## Task objective
Find the line with "Go to previous page icon". Repeat it and each line after it, exactly, down to the end of the records below.

==*==

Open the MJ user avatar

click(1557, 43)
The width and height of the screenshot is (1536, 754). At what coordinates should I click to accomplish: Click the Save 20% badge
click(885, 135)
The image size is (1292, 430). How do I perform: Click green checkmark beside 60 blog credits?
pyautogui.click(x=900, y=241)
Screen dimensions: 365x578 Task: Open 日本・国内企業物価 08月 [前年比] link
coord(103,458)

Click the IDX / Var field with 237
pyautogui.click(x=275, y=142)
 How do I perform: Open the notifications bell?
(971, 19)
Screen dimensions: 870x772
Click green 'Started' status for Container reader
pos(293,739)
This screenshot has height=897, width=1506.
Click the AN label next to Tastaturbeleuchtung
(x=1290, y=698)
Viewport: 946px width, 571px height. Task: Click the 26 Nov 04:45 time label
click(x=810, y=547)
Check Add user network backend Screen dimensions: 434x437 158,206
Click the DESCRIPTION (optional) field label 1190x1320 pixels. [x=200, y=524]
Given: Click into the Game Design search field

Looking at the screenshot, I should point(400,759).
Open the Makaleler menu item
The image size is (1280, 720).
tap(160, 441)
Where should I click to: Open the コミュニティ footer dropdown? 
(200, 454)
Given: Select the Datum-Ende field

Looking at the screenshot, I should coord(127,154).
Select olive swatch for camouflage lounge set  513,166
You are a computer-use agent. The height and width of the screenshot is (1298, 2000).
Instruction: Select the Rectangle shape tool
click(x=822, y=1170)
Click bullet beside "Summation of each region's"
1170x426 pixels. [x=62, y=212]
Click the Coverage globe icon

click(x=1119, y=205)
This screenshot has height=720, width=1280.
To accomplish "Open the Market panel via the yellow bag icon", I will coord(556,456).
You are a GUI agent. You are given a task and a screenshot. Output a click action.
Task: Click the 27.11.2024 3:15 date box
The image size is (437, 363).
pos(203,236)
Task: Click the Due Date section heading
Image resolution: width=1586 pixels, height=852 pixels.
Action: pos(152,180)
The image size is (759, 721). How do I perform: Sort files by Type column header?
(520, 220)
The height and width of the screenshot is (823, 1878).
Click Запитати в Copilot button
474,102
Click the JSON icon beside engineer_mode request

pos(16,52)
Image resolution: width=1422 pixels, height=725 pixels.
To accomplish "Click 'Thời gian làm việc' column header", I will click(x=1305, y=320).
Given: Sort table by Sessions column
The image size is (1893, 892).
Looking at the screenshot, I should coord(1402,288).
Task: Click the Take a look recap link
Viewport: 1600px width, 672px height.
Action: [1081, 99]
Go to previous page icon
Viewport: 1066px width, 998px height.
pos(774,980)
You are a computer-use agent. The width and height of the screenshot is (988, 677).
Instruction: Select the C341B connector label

==*==

## Exercise output
Go to previous page icon
Viewport: 1066px width, 998px height.
pos(774,980)
You are a computer-use agent. The width and height of the screenshot is (988, 677).
Instruction: Select the C341B connector label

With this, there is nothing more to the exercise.